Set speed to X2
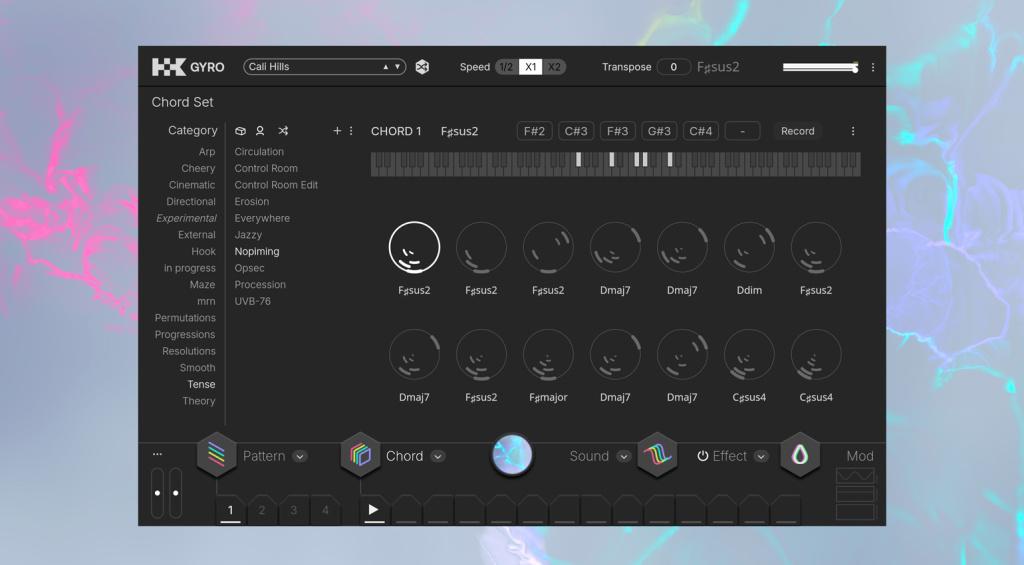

...

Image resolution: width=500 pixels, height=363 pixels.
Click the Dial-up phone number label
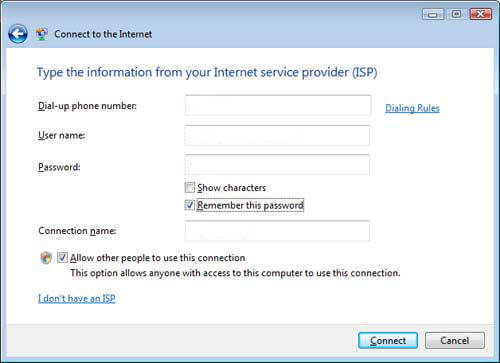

==

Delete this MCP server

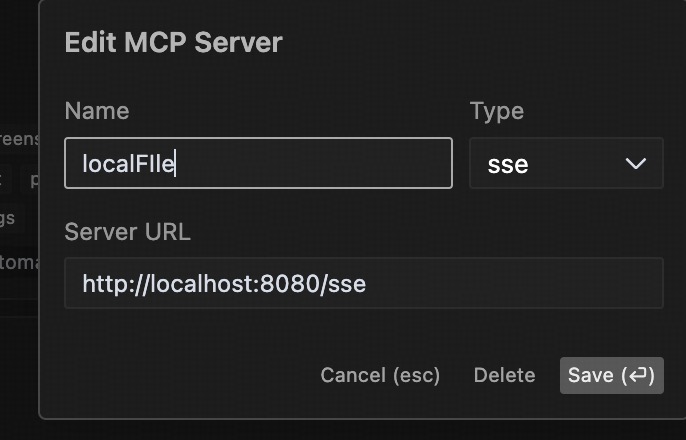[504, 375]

Description of the task: With the first line being the one containing "Image resolution: width=500" and the last line the one containing "Click the Dial-up phone number label", transcribe exactly the lines above that fall in that range.

Answer box:
Image resolution: width=500 pixels, height=363 pixels.
Click the Dial-up phone number label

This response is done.